MiR-200c has been linked to osteogenic differentiation and proinflammatory responses by targeting interleukins 6 and 8 and chemokine (C-C motif) ligand. These are important mediators involved in OA inflammation [50]. In addition, miR-146a has been reported to play a role in cartilage homeostasis and preservation [51]. Yamasaki et al. [52] reported that expression of miR-146a was lower in late OA cartilage compared to early stages. This is in agreement with our results, where expression of miR-146a was significantly lower in the old OA donors from the dependent and independent cohorts.
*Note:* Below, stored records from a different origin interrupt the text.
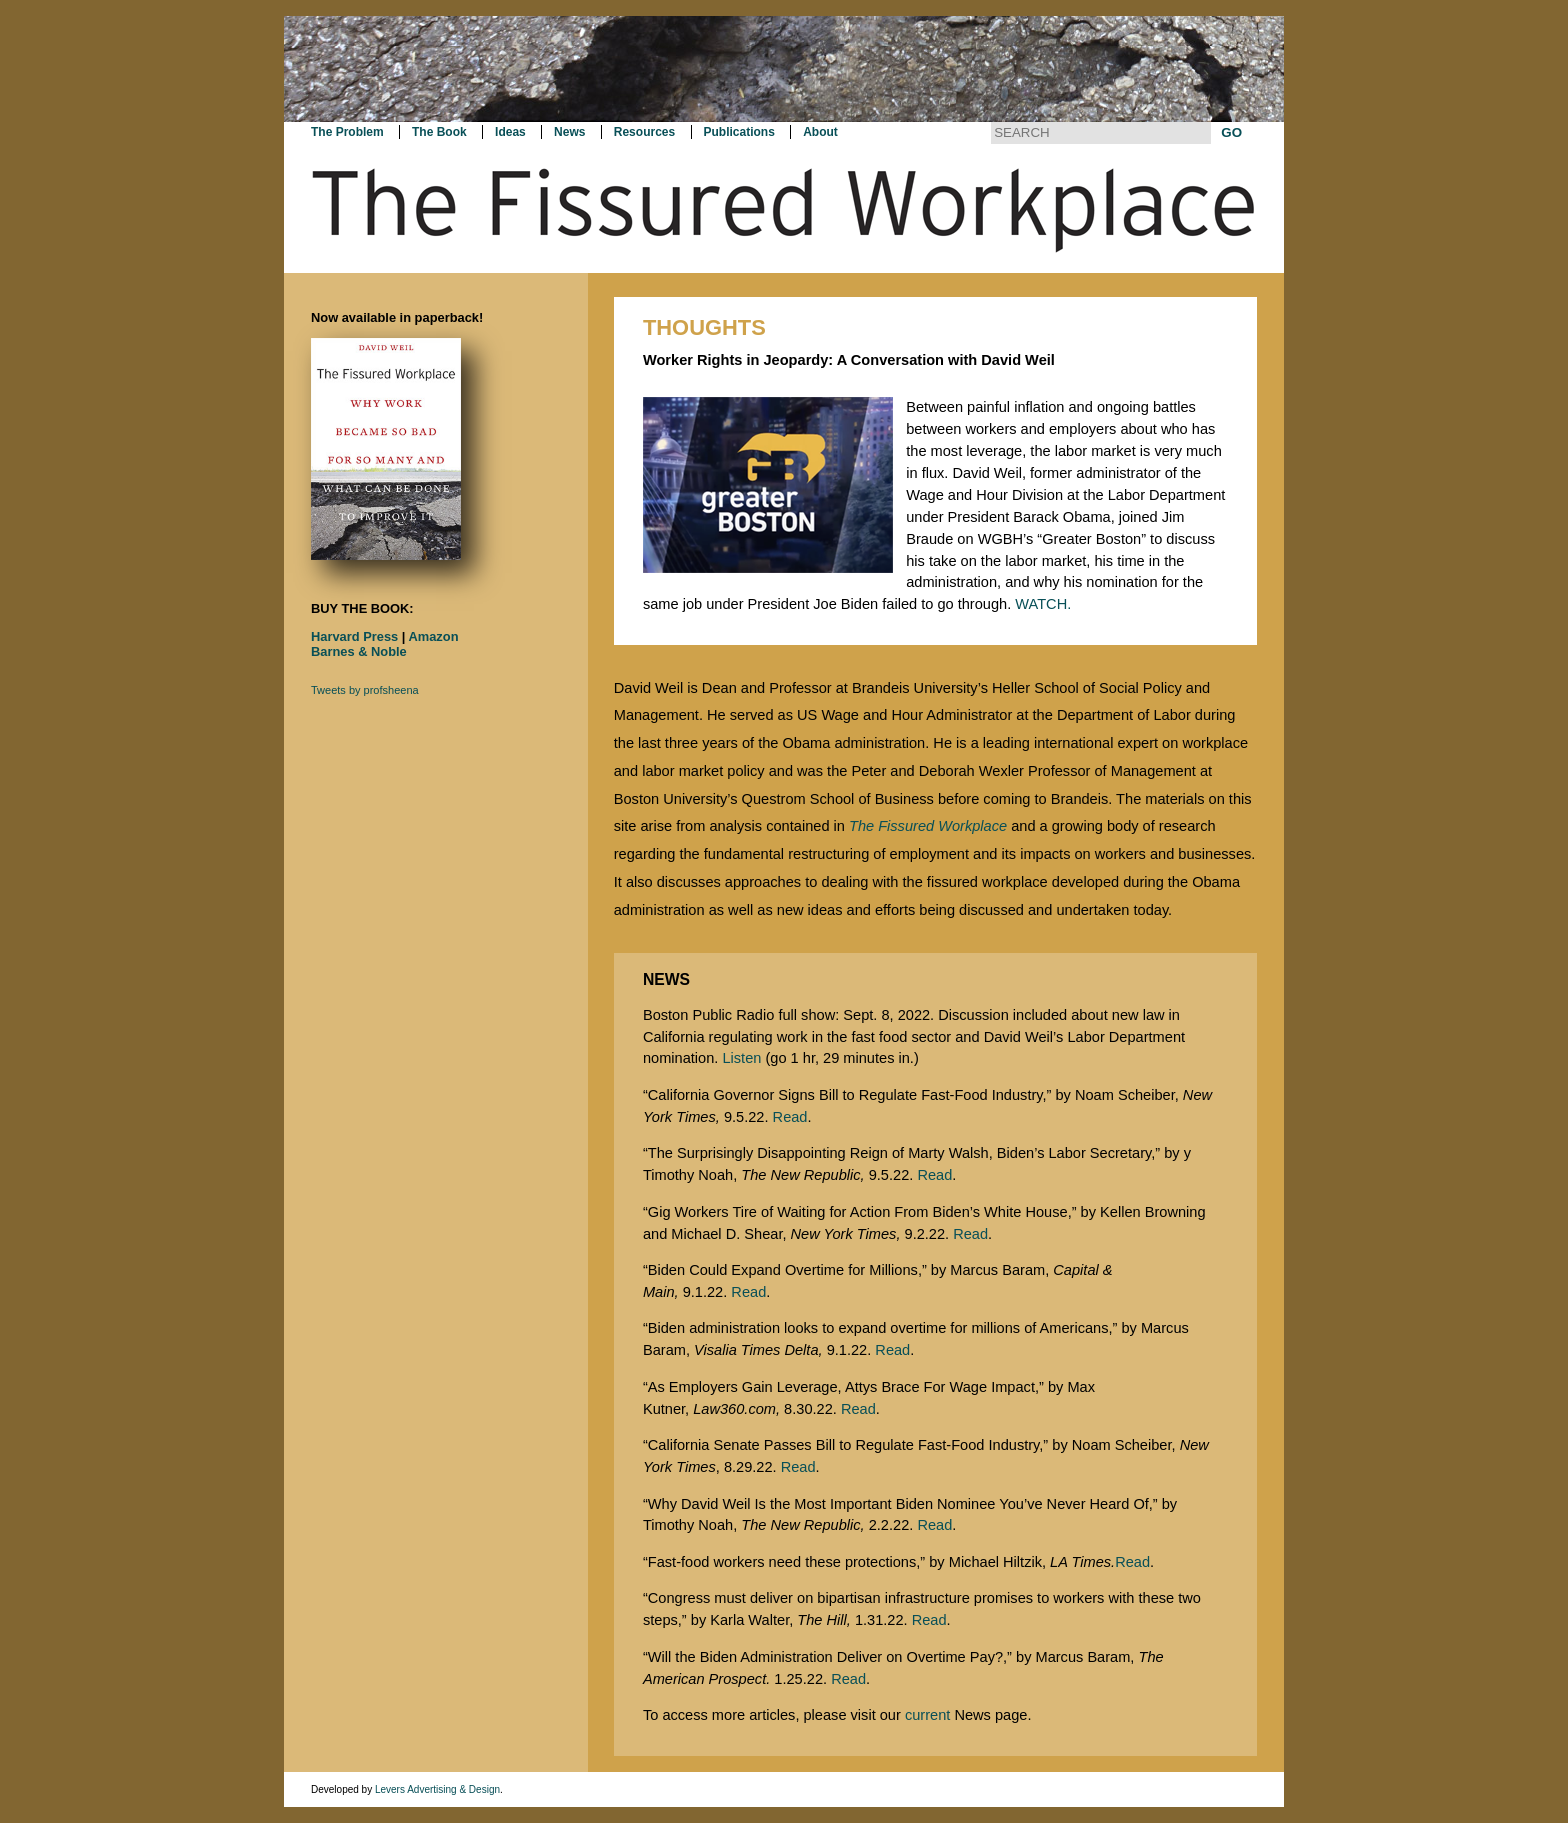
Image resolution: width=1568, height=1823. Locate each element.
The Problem (347, 132)
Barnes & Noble (359, 651)
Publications (739, 132)
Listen (741, 1058)
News (569, 132)
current (927, 1715)
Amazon (434, 636)
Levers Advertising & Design (437, 1789)
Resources (644, 132)
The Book (439, 132)
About (820, 132)
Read (790, 1117)
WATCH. (1043, 604)
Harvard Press (354, 636)
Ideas (510, 132)
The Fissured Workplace (928, 826)
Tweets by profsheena (365, 690)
Interestingly, our study has provided a new miRNA candidate, potentially regulating OA pathogenesis: miR-126. So far, little evidence exists on the role of miR-126 in joint pathology and OA. MiR-126 has been demonstrated to regulate angiogenesis and de novo vascularisation [53], as well as inflammation [54]. As cartilage is an avascular tissue, this may suggest a potential role of vascularisation, or lack of thereof in OA development. Previously, increased miR-126 expression has been described as promoting matrix-dependent cell attachment and increased cell to cell interactions between perivascular and endothelial cells during angiogenesis. Here, reduced miR-126 expression led to a less stable cell to matrix attachment network [55], in concordance with the tissue changes observed in OA. Moreover, Borgonio Cuadra et al. has reported elevated levels of miR-126 in the plasma of OA patients [56]. However, as they mention, expression levels of intra and extracellular miRNAs may differ significantly. Therefore, it is not surprising that we found reduced miR-126 expression in knee cartilage from the OA patients. Moreover, a few studies have linked miR-126 to ageing [57, 58]. Although, these studies were not relevant to cartilage homeostasis and OA, they provide indications of a possible role of miR-126 in cell ageing and senescence. Future functional studies will provide evidence on the extent to which miRNAs regulate OA development and the potential of miRNA-based interventions to ameliorate OA.

5. Conclusions

For the first time, we demonstrated changes in miRNAs in human knee cartilage ageing and OA. These represent miRNAs with known roles in ageing and/or OA as well as novel candidates for further functional studies. Importantly, our work provides critical evidence on the potential function of biological processes of miRNAs in cartilage ageing and OA. Further work is ongoing to determine the functional significance of specific miRNA candidates identified in this study with the aim of providing candidates as diagnostic biomarkers and therapeutic targets for OA treatment.

Supplementary File 1. Qiagen primer assays used for the detection of mature human miRNAs through qPCR analysis. Supplementary File 2. miRNAs detected above in young and old samples. Supplementary File 3. Differentially expressed miRNAs using a cut-off of false discovery adjusted p-value <0.05 for selection 3. Supplementary File 4. Results following the use of the microRNA target filter in IPA on differentially expressed miRNAs in selection 1. Supplementary File 5. Putative target genes for miRNAs of the young samples compared to selection. Supplementary file 6: Histograms of the relative expression of miRNAs between young normal and old OA samples from the dependent cohort as measured with qPCR. A. Significantly DE miRNAs following microarray and qRT-PCR; young n=5, old n=4. B. Significantly DE miRNAS in microarray but not qRT-PCR; young n=5, old n=4.